**Problem statement**
Convert the material from the line with "Expand the Month number dropdown" up to and including the line with "I will pos(590,318)." into a JSON list of strings, one string per line, with blank lines left out.

**Input data**
┄┄┄┄┄┄
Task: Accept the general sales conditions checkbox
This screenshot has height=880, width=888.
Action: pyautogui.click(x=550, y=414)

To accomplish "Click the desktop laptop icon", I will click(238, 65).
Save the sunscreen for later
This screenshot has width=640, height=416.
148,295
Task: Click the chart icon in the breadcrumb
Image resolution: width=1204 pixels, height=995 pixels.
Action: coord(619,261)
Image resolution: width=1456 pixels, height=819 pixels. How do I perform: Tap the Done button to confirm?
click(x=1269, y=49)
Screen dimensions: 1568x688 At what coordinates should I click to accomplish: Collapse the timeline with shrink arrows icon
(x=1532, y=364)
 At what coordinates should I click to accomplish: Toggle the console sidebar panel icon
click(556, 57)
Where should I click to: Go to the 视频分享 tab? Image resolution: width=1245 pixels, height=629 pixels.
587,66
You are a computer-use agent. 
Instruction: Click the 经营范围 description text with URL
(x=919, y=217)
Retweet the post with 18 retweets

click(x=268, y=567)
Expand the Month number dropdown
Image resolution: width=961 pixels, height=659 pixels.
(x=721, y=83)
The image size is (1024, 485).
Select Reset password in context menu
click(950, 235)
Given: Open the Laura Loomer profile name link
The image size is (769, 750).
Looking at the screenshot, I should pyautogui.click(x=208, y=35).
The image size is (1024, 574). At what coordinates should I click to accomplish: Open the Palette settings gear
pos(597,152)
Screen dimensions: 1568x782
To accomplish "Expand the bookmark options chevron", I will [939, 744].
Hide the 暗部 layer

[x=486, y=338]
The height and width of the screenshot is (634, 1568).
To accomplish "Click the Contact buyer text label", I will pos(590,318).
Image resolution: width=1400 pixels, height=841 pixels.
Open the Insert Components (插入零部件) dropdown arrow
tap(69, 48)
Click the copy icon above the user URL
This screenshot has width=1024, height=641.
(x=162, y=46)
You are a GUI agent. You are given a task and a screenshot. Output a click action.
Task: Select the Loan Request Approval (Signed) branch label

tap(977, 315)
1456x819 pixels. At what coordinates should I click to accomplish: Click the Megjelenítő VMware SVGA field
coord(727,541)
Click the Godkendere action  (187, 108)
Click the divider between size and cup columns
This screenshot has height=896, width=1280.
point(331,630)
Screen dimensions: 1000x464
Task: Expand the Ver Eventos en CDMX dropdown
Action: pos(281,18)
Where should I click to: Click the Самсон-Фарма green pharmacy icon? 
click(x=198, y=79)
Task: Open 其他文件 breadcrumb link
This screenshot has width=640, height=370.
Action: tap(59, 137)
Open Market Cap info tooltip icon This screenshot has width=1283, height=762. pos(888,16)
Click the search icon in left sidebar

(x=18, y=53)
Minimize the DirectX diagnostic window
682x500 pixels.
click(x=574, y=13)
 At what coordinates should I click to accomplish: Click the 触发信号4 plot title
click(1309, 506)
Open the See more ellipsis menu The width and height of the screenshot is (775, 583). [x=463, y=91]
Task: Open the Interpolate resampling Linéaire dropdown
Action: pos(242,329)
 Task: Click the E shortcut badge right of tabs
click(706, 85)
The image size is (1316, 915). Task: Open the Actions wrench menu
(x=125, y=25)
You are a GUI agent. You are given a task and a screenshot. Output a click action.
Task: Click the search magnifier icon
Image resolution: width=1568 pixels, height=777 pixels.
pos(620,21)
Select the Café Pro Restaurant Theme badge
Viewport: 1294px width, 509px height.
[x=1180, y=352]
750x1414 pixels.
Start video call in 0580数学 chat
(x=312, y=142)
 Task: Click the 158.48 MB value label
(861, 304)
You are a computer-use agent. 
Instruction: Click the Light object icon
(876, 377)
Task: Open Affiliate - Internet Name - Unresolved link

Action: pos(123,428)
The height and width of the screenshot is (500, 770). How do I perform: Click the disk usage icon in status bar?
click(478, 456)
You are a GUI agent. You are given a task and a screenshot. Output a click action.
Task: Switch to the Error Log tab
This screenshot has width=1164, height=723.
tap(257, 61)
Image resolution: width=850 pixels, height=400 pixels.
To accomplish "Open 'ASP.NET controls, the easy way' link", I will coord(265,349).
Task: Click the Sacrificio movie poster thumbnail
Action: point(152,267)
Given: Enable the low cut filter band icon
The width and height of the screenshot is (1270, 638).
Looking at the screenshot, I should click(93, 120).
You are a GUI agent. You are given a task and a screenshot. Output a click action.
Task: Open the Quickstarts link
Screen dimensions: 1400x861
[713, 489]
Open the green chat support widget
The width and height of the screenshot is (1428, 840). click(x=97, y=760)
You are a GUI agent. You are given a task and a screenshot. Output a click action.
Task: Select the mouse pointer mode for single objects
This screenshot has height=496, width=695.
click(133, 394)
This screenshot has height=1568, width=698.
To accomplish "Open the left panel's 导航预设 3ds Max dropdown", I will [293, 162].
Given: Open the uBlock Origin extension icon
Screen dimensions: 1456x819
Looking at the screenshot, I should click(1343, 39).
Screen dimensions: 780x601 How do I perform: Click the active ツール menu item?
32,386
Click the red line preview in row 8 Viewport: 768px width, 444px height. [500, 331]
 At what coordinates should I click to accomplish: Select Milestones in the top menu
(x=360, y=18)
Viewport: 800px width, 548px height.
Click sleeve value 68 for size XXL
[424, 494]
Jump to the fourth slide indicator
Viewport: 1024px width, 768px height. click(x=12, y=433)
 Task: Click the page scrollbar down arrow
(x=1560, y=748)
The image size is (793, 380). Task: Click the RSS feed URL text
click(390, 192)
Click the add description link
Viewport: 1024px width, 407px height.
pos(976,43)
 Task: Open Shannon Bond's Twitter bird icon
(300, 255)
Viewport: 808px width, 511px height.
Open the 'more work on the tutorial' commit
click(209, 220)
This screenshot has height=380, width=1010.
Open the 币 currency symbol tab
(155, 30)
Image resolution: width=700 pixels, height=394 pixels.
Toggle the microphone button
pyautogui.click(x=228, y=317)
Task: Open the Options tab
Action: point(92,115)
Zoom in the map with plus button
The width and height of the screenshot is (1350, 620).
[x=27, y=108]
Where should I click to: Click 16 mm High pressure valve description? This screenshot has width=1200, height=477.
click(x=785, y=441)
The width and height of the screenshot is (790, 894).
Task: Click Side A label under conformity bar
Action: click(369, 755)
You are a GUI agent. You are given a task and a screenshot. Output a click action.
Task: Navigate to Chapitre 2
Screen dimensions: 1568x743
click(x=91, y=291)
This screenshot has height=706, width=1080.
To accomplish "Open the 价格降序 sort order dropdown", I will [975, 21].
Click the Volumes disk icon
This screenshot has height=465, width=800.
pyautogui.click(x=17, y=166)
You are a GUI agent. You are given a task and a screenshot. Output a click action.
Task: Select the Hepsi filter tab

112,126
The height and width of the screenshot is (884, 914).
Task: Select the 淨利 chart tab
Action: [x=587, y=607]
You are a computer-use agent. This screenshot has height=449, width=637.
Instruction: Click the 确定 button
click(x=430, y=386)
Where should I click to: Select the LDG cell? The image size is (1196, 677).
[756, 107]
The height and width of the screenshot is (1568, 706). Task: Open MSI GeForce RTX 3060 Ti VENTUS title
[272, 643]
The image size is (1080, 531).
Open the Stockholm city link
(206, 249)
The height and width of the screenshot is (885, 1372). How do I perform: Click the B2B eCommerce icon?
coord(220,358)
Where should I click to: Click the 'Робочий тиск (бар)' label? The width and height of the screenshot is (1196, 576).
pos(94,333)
┄┄┄┄┄┄
**Output of the task**
[
  "Expand the Month number dropdown",
  "Image resolution: width=961 pixels, height=659 pixels.",
  "(x=721, y=83)",
  "The image size is (1024, 485).",
  "Select Reset password in context menu",
  "click(950, 235)",
  "Given: Open the Laura Loomer profile name link",
  "The image size is (769, 750).",
  "Looking at the screenshot, I should pyautogui.click(x=208, y=35).",
  "The image size is (1024, 574). At what coordinates should I click to accomplish: Open the Palette settings gear",
  "pos(597,152)",
  "Screen dimensions: 1568x782",
  "To accomplish \"Expand the bookmark options chevron\", I will [939, 744].",
  "Hide the 暗部 layer",
  "[x=486, y=338]",
  "The height and width of the screenshot is (634, 1568).",
  "To accomplish \"Click the Contact buyer text label\", I will pos(590,318)."
]